§ **Jobs**:
1) Could you write out the passage of the notes on congestion control in TCP from "Go backward to" up to and including "just TCP traffic.", word for word?
2) Can you continue the notes on congestion control in TCP, picking up right after their last line?

§ **Excerpted text**:
Go backward to Congestion Control
Go up to Top
Congestion control in TCP
- The first thing to note about his topic is that is might be
a bit surprising that congestion control is part of TCP.
- If congestion does occur it will impact all IP traffic,
not just TCP traffic.
- Congestion can be caused by any source of IP traffic (UDP
for example), not just TCP.
- The logic behind implementing congestion control techniques within
TCP seems to have two components.
- A definitely not "first principles" reason --
TCP is the source of the vast majority of IP traffic.
- A somewhat deeper justification --
- Congestion control is about allocating the bandwidth
available within each of the paths through the
network. This requires some notion of end-to-end
flow of packets. If each packet sent is viewed
as an independent event, there is no notion of
"data rate" or bandwidth requirements.
- While IP and UDP have no explicit notion of a
connection, TCP provides one.
- First, we should observe that TCP already tends to have one good
property as far as congestion control is concerned. The limits
imposed by end-to-end flow control tend to smooth out the data
rate when large quantities of data are transmitted.
- Recall that for flow control the amount of data a sender
can transmit before receiving an ACK is limited by the
window size chosen by the receiver.
- Imagine a machine connected to a high speed network
(100MB ethernet) sending packets through the
Internet to a remote host. Assume the actual bandwidth
the Internet can provide over this path is 50KB.
- Initially, the sender is likely to fire off packets
at something close to 100MB/sec.
- Once the sender reaches this limit, the rate at
which new packets are sent is limited by the
arrival rate of acks.
- Since, if there isn't too much congestion, the arrival
rate of acks has a lot to do with the arrival rate
of the packets being acked, at steady state, the transmission
rate will tend to the rate at which packets are being
delivered, i.e. 50KB.
- This is known as self-clocking.
- Recall from our discussion of sliding window protocols at the
data link layer that if errors are highly unlikely, the perfect
buffer size is the size that allows us just enough leeway
to send packets just a bit longer than the time it takes for
an Ack to return for the first packet sent.
- If we have less buffer space than this, we will have
to periodically pause and wait for acks.
- In the standard data link protocol, if we have more buffer
space, the sender will accept more packets from the
higher level application, but it won't be able to send
any faster.
- Consider what happens at the transport layer if the flow-control
window size allows us to send more data than the system can
actually deliver in the time required for an ack to return.
- The key issue here is that the transmission rate on our
outgoing port may be higher than that of the underlying
network.
- When the sender first begins transmission, it will be able
to send at a rate higher than that at which packets can
actually be delivered. When these packets reach the
bottleneck in the path (the network/router that is actually
limiting the data rate), the will end up buffered and
queued at the router.
- Eventually, the sender will reach the window size limit and
be forced to slow down its transmission to match the
arrival rate of ACKs. When this occurs, it will add
packets to the network at the same rate at which the
bottleneck can process packets.
- As a result, it will add packets to the queues at the
bottleneck just fast enough to prevent the bottleneck
from reducing its queue lengths.
- If instead, the sender somehow knew enough to send
packets at just the rate the bottleneck could handle,
the overall rate of the connection would be the same,
but amount of data the bottleneck would need to buffer
would be reduced to one packet.
- Alternately, if the receiver somehow knew enough to set
the window size just big enough to handle one round-trip
time worth of data, the bottleneck would be able to
empty the initial build-up before the first ack allowed
the sender to start the steady flow.

(Data records)
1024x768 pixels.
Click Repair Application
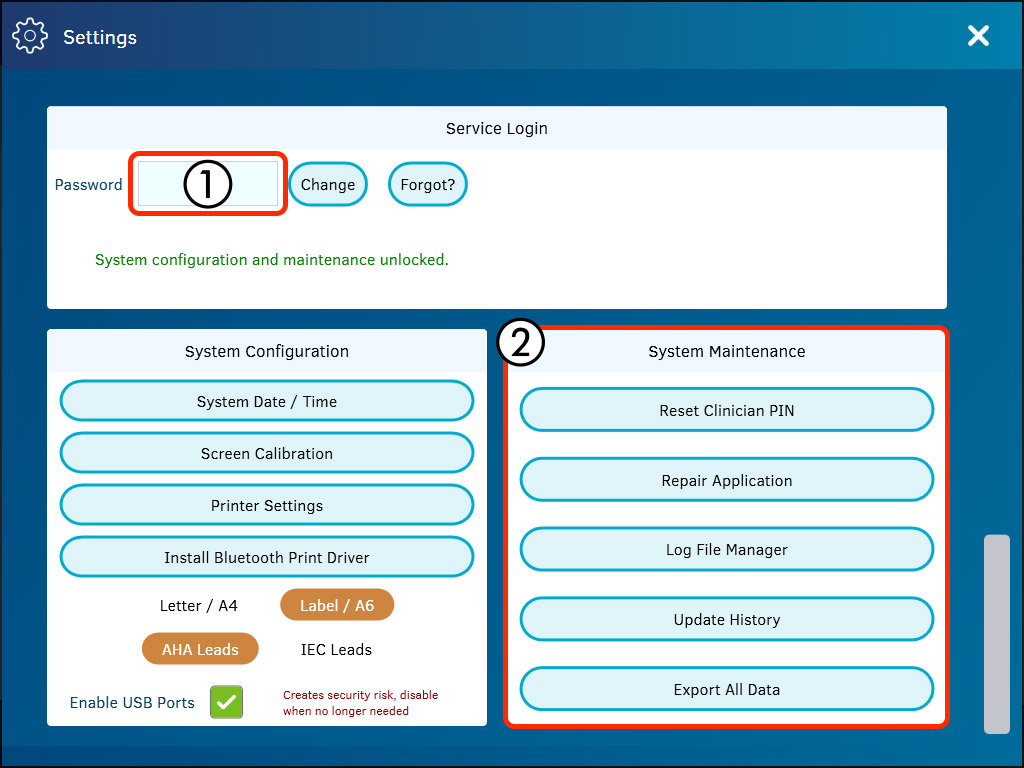click(727, 480)
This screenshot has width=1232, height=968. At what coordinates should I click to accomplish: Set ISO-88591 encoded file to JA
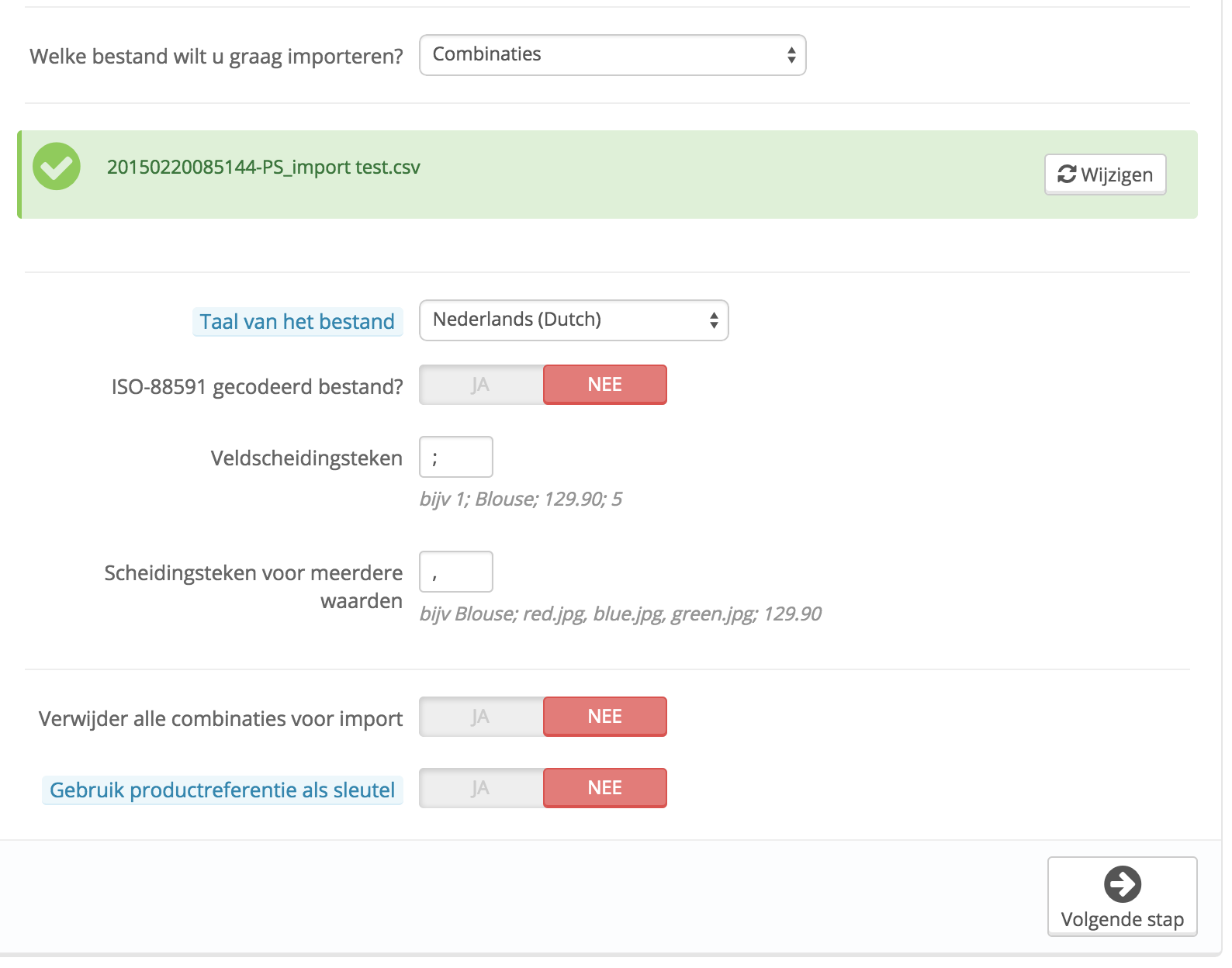click(x=481, y=385)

§ **Final results**:
1)
Go backward to Congestion Control
Go up to Top
Congestion control in TCP
- The first thing to note about his topic is that is might be
a bit surprising that congestion control is part of TCP.
- If congestion does occur it will impact all IP traffic,
not just TCP traffic.

2)
- This illustrates where and how congestion arises:
- If nodes
send faster than some links in the network can handle their
data, queues build up.
- As more connections become active, the throughput for
a given connection at a router may decrease causing additional
queuing.
- At some point, routers run out of room for buffers and
begin discarding packets.
- It also suggest that it might be completely avoidable:
- If all connections limited their data rate so that no
router had to buffer more than one packet...
but this is misleading:
- When the load on a router lightens up temporarily, we
would like to have packets on hand to soak up the
available bandwidth. If the packets are all sitting
back at the source being send out at what was just the
right rate, opportunity may be lost.
- So, the trick is to overburden the routers somewhat but not too much.
- The other trick is that end-hosts can infer than "too much"
has occurred by monitoring "lost" packets:
- It turns out that most of the Internet is reliable
enough that the main reasons packets get lost is
that they are discarded by overloaded routers.
- Therefore, it is somewhat reasonable to conclude that
congestion has occured if a packet's timeout expires.
- TCP uses this simple feedback to limit congestion by placing
an additional "congestion window" on its transmissions
and adjusting this window's size based on when timeouts occur.
- The limit actually placed on outstanding unacknowledged
packets will be the smaller of the flow-control window
specified by the receiver and the congestion-control
window determined by the sender.
- At the steady state, TCP employs something like Ethernet's
exponential backoff algorithm:
- When a packet times out, TCP assumes congestion has
set it and halves the size of the congestion control
window to reduce the load on the network.
- If this were the only adjustment made to the congestion
control window, it would eventually shrink to nothing.
so in addition:
- TCP places a lower bound of one packet
on the window.
- TCP incrementally adds 1 packet's worth to the
congestion window size every time a full window
worth of packets is acked.
- These policies are known as multiplicative decrease
/additive increase.
- If you think carefully about what actually happens when a packet
gets lost, you will see that we still have a problem. Basically,
the whole connection goes dead so we lose our self-clocking property.
- When one ack is lost, following packets can't be acked
because the acks are cummulative.
- By the time the retransmitted packet arrives, a full
window worth of unackable packets may have been received.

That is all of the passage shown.